--- Problem requirements ---
Reproduce exactly, from the data that follows, the line with "Образовательные партнерства (741, 1797)", the line with "бизнес-информатика (1306, 128)", and every line that lies between them.

[Dataset items]
-------------------------

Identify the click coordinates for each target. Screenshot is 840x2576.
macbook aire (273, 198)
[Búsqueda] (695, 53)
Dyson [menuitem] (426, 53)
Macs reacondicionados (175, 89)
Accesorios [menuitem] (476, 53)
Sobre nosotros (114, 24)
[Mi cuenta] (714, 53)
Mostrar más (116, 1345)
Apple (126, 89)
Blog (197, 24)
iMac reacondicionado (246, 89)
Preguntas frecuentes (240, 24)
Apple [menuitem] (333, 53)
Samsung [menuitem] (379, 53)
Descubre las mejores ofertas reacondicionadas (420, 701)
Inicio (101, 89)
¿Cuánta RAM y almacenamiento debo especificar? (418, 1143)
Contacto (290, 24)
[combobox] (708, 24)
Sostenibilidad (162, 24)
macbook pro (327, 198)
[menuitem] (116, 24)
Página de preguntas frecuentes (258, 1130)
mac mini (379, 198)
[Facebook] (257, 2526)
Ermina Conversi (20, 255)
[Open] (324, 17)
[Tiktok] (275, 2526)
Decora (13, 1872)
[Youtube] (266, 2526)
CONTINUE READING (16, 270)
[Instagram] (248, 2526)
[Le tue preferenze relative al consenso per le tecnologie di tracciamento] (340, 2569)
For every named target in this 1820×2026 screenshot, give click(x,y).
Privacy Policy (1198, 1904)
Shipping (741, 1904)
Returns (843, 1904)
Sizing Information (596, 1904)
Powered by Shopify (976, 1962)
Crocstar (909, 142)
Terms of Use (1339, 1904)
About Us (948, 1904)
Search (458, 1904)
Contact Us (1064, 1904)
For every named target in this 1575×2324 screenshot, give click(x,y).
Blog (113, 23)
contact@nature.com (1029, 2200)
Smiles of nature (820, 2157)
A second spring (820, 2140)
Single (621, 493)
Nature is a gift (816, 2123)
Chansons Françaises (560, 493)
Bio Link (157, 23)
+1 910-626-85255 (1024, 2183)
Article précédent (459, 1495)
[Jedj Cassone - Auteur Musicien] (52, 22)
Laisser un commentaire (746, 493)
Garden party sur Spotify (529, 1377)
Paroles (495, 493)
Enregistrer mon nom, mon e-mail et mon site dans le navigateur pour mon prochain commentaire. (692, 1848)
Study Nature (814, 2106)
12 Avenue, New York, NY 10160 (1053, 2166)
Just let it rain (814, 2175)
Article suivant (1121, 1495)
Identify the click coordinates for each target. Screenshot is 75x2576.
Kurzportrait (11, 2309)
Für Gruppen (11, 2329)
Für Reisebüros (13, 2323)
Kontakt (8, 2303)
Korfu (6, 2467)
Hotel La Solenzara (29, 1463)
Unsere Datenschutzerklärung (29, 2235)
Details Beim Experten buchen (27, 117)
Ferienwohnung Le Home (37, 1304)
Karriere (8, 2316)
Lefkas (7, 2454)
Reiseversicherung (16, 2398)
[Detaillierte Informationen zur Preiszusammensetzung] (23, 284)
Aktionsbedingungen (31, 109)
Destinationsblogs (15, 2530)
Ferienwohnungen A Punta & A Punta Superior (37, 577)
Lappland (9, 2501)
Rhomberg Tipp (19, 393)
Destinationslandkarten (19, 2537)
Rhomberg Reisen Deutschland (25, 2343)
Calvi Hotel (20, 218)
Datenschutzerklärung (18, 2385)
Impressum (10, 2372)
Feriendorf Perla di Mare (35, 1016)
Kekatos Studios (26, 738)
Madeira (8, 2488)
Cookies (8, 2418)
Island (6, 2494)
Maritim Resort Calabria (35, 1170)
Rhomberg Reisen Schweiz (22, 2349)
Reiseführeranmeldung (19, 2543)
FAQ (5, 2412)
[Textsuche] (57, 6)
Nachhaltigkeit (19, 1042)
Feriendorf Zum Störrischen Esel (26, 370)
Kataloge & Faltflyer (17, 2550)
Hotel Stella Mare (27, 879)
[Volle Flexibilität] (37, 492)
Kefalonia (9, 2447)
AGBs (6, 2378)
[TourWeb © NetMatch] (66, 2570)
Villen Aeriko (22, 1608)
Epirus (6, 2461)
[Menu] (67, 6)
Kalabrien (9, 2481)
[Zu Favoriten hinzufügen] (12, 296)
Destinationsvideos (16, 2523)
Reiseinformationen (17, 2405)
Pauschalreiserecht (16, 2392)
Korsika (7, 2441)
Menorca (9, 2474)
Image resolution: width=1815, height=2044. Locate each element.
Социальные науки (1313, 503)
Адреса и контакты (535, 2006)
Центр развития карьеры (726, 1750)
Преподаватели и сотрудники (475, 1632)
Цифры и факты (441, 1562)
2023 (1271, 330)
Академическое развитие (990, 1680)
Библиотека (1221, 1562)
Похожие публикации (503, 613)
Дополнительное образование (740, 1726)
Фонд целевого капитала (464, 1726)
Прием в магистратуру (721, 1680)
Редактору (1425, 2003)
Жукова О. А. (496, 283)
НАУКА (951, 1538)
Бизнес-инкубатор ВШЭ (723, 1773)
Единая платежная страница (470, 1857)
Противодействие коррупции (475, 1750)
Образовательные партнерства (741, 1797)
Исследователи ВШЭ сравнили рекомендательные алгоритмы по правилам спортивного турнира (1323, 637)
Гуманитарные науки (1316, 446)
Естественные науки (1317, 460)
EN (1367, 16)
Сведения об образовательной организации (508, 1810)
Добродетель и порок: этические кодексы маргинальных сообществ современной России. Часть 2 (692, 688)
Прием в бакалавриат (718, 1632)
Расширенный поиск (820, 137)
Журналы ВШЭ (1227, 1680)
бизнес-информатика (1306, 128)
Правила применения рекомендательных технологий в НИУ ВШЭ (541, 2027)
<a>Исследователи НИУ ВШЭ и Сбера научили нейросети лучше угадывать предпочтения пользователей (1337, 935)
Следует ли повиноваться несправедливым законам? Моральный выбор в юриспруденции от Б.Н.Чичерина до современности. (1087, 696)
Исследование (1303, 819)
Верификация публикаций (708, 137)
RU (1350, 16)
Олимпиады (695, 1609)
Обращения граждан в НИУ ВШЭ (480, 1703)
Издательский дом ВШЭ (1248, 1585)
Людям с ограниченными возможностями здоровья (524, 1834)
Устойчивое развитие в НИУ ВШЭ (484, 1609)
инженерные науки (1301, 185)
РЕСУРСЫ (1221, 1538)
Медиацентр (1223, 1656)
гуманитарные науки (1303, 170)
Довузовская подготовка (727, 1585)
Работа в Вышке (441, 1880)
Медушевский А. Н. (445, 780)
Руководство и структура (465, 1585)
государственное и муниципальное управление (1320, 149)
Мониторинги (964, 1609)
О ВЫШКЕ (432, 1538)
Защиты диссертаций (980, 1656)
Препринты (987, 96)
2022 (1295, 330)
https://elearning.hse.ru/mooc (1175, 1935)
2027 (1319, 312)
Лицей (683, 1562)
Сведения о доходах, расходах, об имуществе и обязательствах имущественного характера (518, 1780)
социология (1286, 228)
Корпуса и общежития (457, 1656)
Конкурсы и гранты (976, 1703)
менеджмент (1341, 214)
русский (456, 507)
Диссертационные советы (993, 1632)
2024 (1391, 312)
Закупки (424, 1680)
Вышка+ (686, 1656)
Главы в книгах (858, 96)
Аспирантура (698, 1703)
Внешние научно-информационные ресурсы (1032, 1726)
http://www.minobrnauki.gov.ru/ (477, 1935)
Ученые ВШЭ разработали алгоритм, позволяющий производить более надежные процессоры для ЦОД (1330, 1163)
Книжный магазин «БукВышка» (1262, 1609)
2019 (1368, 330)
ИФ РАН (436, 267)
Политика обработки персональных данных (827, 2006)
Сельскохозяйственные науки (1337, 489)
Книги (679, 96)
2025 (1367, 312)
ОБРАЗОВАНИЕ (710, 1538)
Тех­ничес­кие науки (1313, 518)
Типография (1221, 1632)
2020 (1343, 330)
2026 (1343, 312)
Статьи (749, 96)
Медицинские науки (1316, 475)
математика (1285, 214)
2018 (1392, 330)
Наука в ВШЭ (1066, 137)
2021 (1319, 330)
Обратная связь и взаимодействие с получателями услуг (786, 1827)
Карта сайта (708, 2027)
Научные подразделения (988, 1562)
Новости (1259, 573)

-------------------------

--- Solution to this task ---
Образовательные партнерства (741, 1797)
Исследователи ВШЭ сравнили рекомендательные алгоритмы по правилам спортивного турнира (1323, 637)
Гуманитарные науки (1316, 446)
Естественные науки (1317, 460)
EN (1367, 16)
Сведения об образовательной организации (508, 1810)
Добродетель и порок: этические кодексы маргинальных сообществ современной России. Часть 2 (692, 688)
Прием в бакалавриат (718, 1632)
Расширенный поиск (820, 137)
Журналы ВШЭ (1227, 1680)
бизнес-информатика (1306, 128)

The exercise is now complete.